When I think about examples in the Bible regarding knowledge, I tend to think of four different kinds of people. To start our list, we will begin with the Old Testament and move our way forward.
Rahab was a prostitute and lived in a city called Jericho. This city was the first that needed to be destroyed as the people of God entered into their promised land after 40 years of wandering in the desert. Joshua, being a good leader, sent spies into the city of Jericho to scope out what was waiting for them. The people of Jericho were scared of the Israelites because they had heard about what God had done for them since they left Egypt. Naturally, the people of Jericho would not have wanted to see Jewish spies in their city, so they began chasing them.

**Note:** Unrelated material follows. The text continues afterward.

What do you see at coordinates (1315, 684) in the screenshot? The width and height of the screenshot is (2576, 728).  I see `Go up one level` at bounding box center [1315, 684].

The spies found a hiding place in Rahab’s home. She took them in, hid them, and helped them escape. She is counted as my first knowledgeable person, not because of her degrees or pedigrees, but because she knew how the battle would ultimately end. She helped the spies, was saved when Jericho fell and is remembered even to this day. This, I call common knowledge. Knowing what is bound to happen, accepting it as truth, and trusting God with the outcome.
- King Solomon
Though he is known as the wise king, wisdom often finds its roots in knowledge. Unlike Rahab, Solomon grew up in royalty. He had the best education of his day, and when the time came for God to bestow a gift upon him, Solomon knew what he needed to be a good ruler: wisdom. He was so wise that everyone from commoners to kings (and queens) went to him just to hear him speak and judge his people.

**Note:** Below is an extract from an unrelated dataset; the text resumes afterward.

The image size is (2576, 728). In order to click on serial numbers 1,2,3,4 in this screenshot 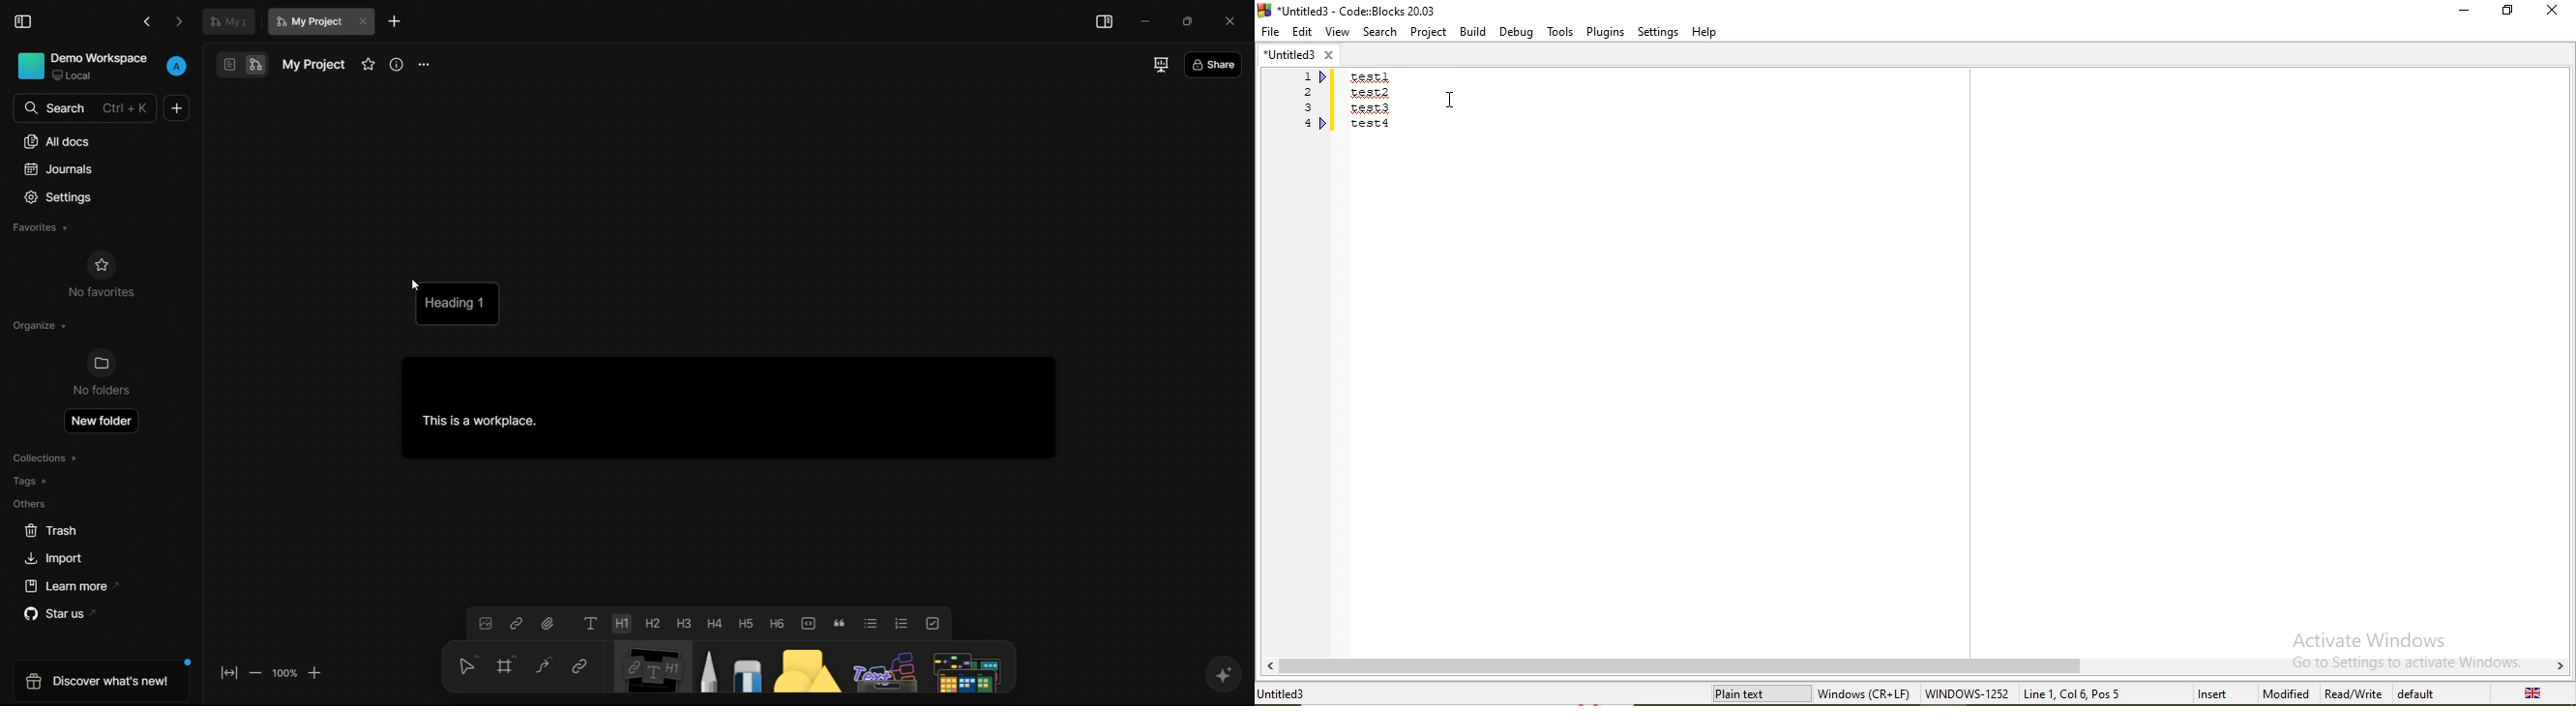, I will do `click(1305, 100)`.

Solomon had the pedigree of success and used it properly. In the end, though, his wisdom and knowledge were ignored and he ultimately fell. This type of knowledge is what I call learned knowledge. Solomon knew what was right, and for a long time, he successfully acted on his wisdom. But, in the end, Solomon is known as the man who split the kingdom.
- The Apostle Peter
Peter was a fisherman. I imagine him as a blue-collared worker who smelled like fish all day long; think of a Jewish waterman. Peter knew his trade, and everything was rolling along like normal until a man called Jesus showed up and called him to become a fisher of men, and a rock upon which to build His church.
After Pentecost, Peter and John got into some trouble for healing a man at the Temple. They were brought in front of the Sanhedrin (the ruling council of that day) and made to account for their actions. The Bible says that the Holy Spirit came upon them and they spoke in a manner that astounded the teachers of the law.

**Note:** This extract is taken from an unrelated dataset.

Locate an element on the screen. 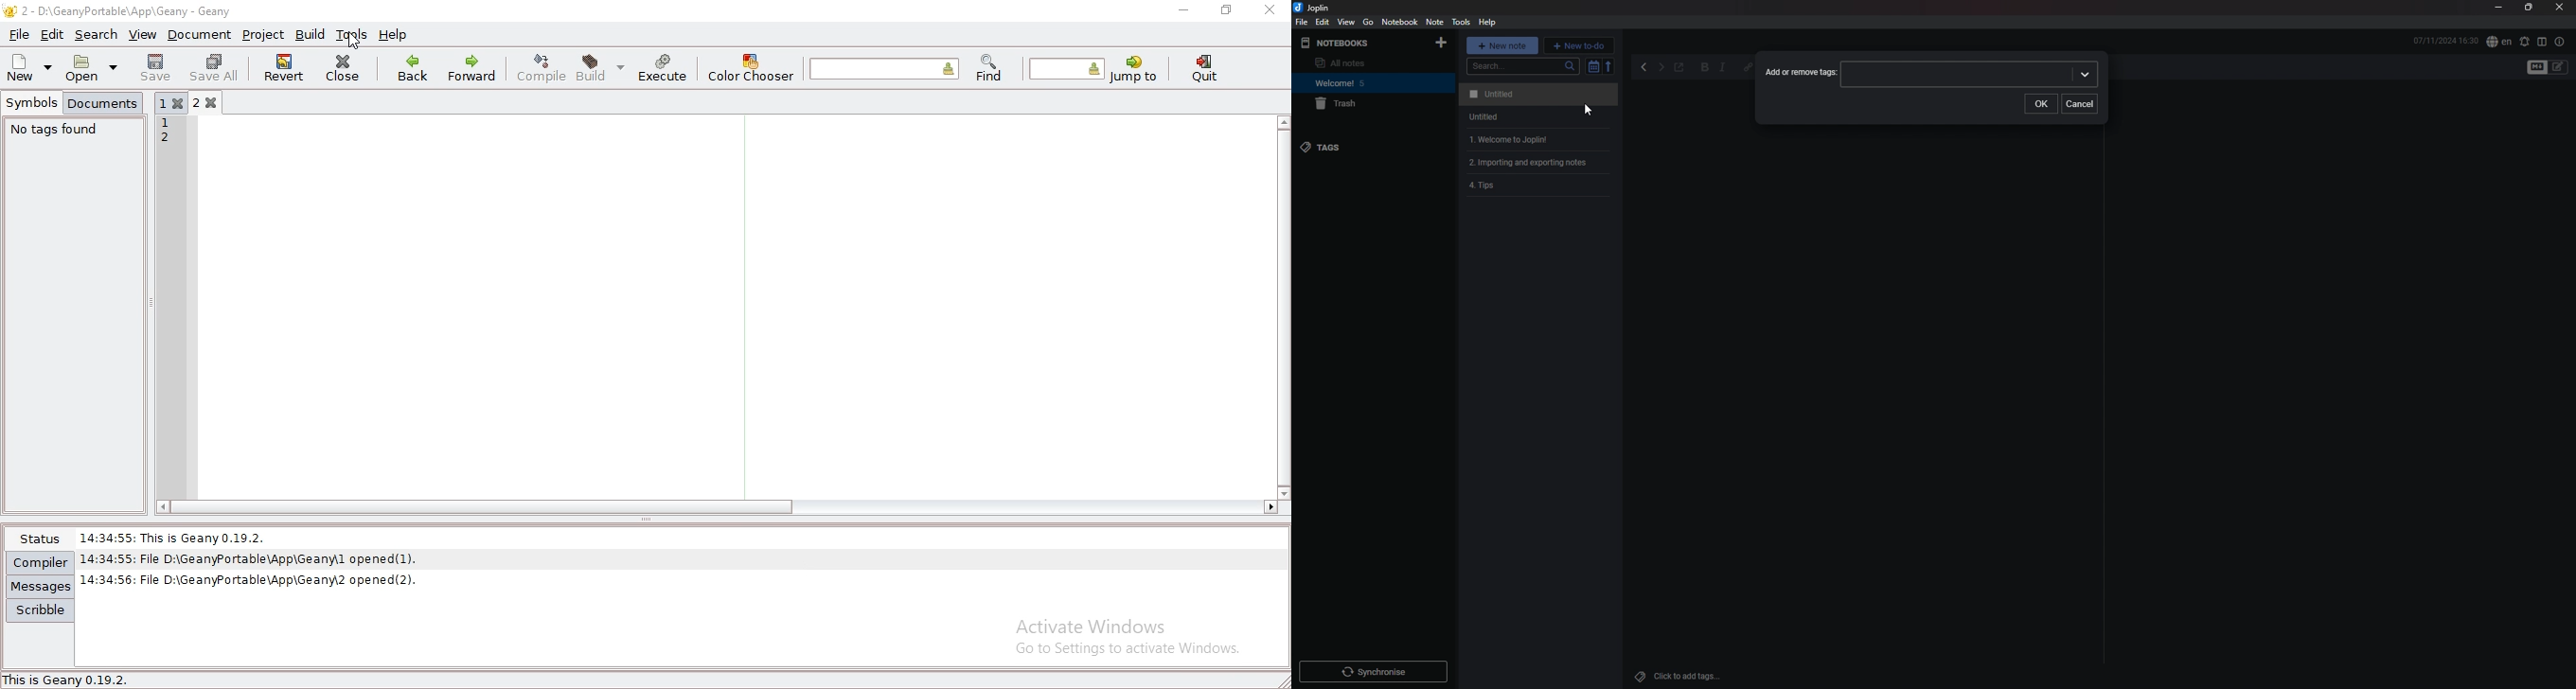  file is located at coordinates (1302, 22).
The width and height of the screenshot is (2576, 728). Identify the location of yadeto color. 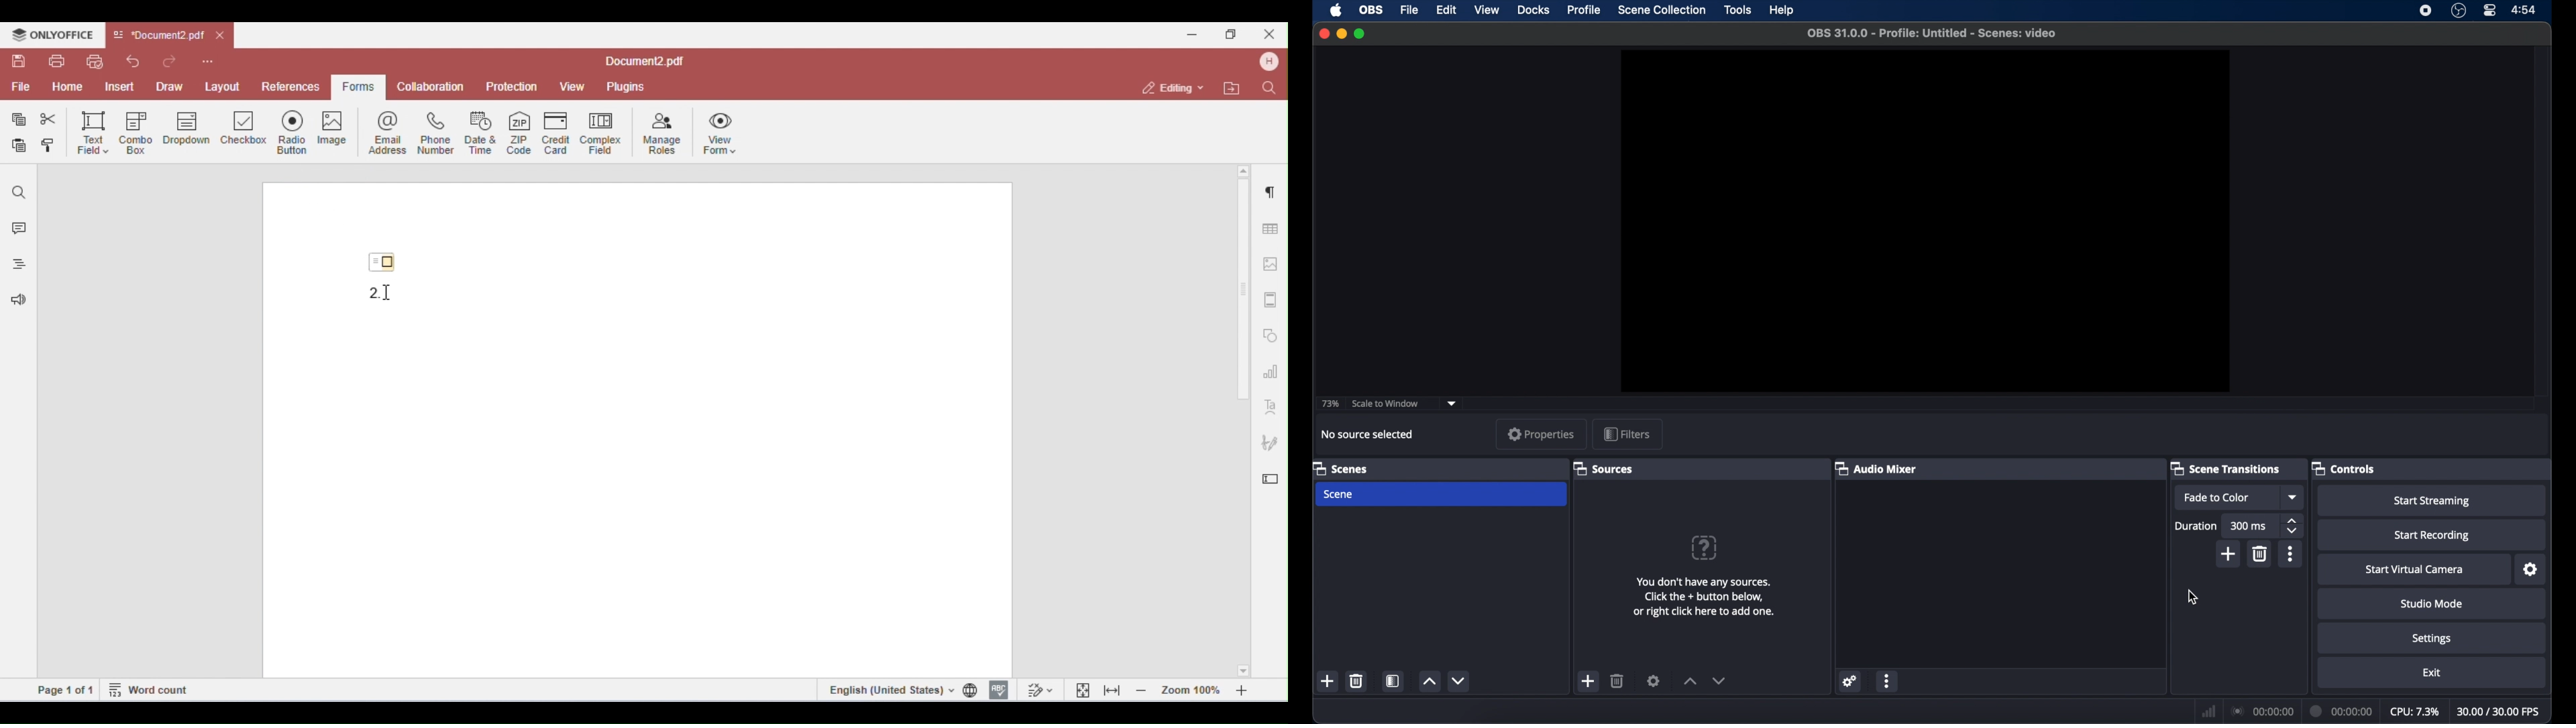
(2217, 497).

These men had walked with Jesus for years before this event, meaning although Peter did not have the pedigree of knowledge, he did earn a degree of sorts by being Jesus’ follower. The most important thing to note from the scripture is that it says “the Holy Spirit came upon them”. I call this kind of knowledge inspired knowledge, and we can’t possess this knowledge without the Holy Spirit speaking it in us.
- The Apostle Paul
Finally, we get to the man who wrote more of the New Testament than any other. Paul was like others in the Bible when we met them for the first time. He went by a different name, Saul, and was a known persecutor of the church. He went from town to town finding Christians, rounding them up and bringing them back to Jerusalem for trial.
Saul of Tarsus (as he is known in scripture) was schooled more than any other Jew. He studied under a great teacher and earned the respect of everyone in the Jewish leadership. He was also a Roman citizen, which was a big deal during that day.
Saul had the pedigree and the degree, but during one trip to Damascus he encountered Christ who showed him that all he knew was wrong. Saul had been persecuting God’s church. Later, Saul became known as Paul in Scripture, and his reputation changed into who we know as Paul the Apostle.
I call this kind of knowledge transformational knowledge. God revealed Himself to Paul and transformed him from a persecutor of the church into arguably one of the greatest apostles known in the church. God transformed Saul from a man with worldly knowledge in the Jewish traditions into a man who revealed God through his letters and teachings, which later became a significant part of the New Testament Scripture.
Do you see yourself in one of these four people? Allow God to work in your common sense and your learned knowledge. Allow the Holy Spirit to inspire you. Allow Him room to transform your mind!